Tell us a bit about your firm. How many designers do you employ?
We are a full-scale high-end residential and commercial design firm that employs around 20 additional designers who work in teams. I am very blessed to have my partner Ray Langhammer who serves as my right hand and has been with me from the beginning. Fortunately, we have clients around the world who are delighted to work with my staff, who all report to Ray and myself.
Our system is flawless and it is always driven by client needs. If a client wants me, then that’s exactly what they get! Right now we have projects going in Hawaii, Park City, Sun Valley, Miami… you name it. But, make no mistake, I oversee them all. When it’s your name on the door, you bet that’s personal.
Describe the management structure.
Management structure depends on what part of the country we are in.
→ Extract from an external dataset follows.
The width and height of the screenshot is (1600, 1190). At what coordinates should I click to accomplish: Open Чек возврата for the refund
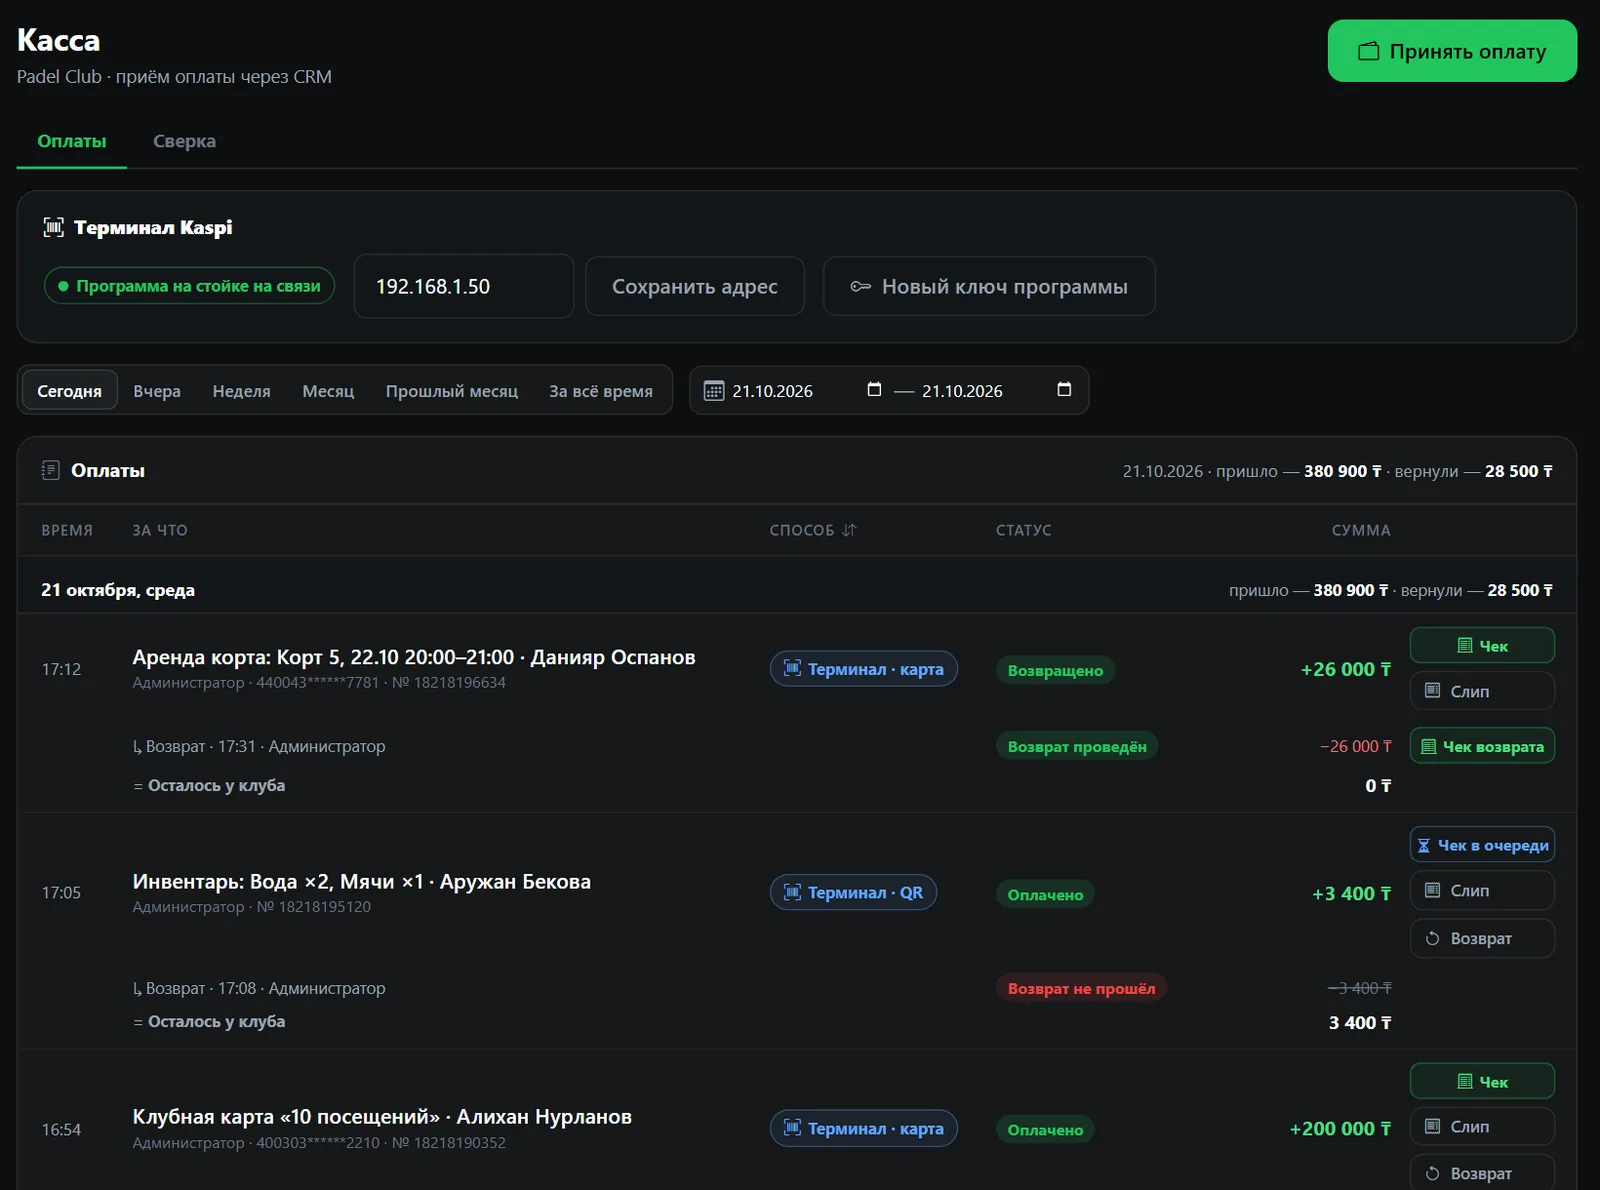click(x=1482, y=746)
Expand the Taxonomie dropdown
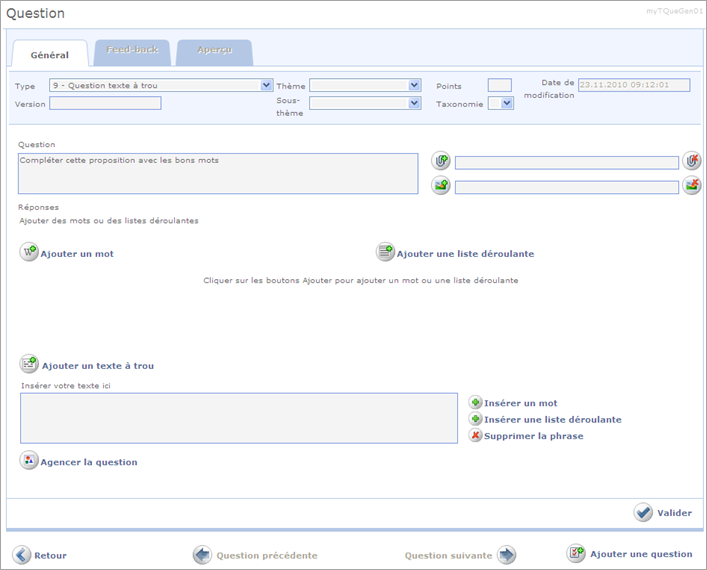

We have showrooms in Newport Beach, West Hollywood and Park City. I like to give my experienced senior staff a bit of autonomy so they can crate beautiful environments for our approval here at corporate, then just go do it. We touch each and every project, and I am thrilled, honored and very proud to put my name on anything that is done out of our three showrooms.
From time to time, we do work in teams. I always have at least one or two full-time assistants who work tirelessly to coordinate my personal vision for each client project I am working on.
Your firm has a solid presence in Utah. How did you establish yourself in that market?
I went to school in Utah, so naturally I had very strong ties there. In the early days, my partner Ray and I purchased numerous properties and flipped them. We had such an incredible, overwhelmingly positive reaction to our interiors that opening a showroom and retail space there was a natural fit. I am honored to say we have had the opportunity to design many spectacular homes out West, and consider that a very important part of our business.
How did the firm grow? Did certain projects particularly provoke the growth?
We grew solely from word of mouth and client satisfaction and referral. In the early days it was Ray and me, and today I can say we are working on second, third, fourth and sometimes seventh homes for clients; that’s very rewarding. If there were one or two projects that put us on the map, I would have to say, in the early days, a celebrity showhouse in Bel Air really started the national press recognition. And the last Showhouse I did in the Hamptons, in 2006, paved the way for many New York projects and incredible editorials. They are still talking about that grand, blue and white beachy foyer!
What are the particular challenges of running a large firm?
The biggest challenge has always been surrounding yourself with the best people, the brightest, most talented and most dedicated to client satisfaction are a perfect fit. If you are not interested in building our brand and a solid reputation with clients, keep walking!
How do you decide who will make a good hire? What do you ask designers during the interview process?
I think the most important thing about a new hire, an interview, a first impression, is someone who can sell themselves. We are in a very high-stress, highly competitive business. I want to surround myself with people who are capable, competent, and self-assured. I know then I can trust them to represent me and my firm in the best possible light. I almost always ask, “Why should we hire you?” [That question] can be a deal breaker!
What are some of your current projects that are challenging?
Honestly, all projects have challenges. We are working now from Miami to Sun Valley to Hawaii and everywhere in-between. Sometimes the craziest things get in the way: old original architectural flaws, zonings, you name it.
What does your own home look like?
A very timely question! I just recently finished a full-blown makeover of my own home and I am ecstatic with the results. As of late I have been focusing on a fresh modern approach to design; unfettered and uncluttered and very chic and clean. It’s still a very warm and comfortable environment, just with a sleeker, more tailored vibe.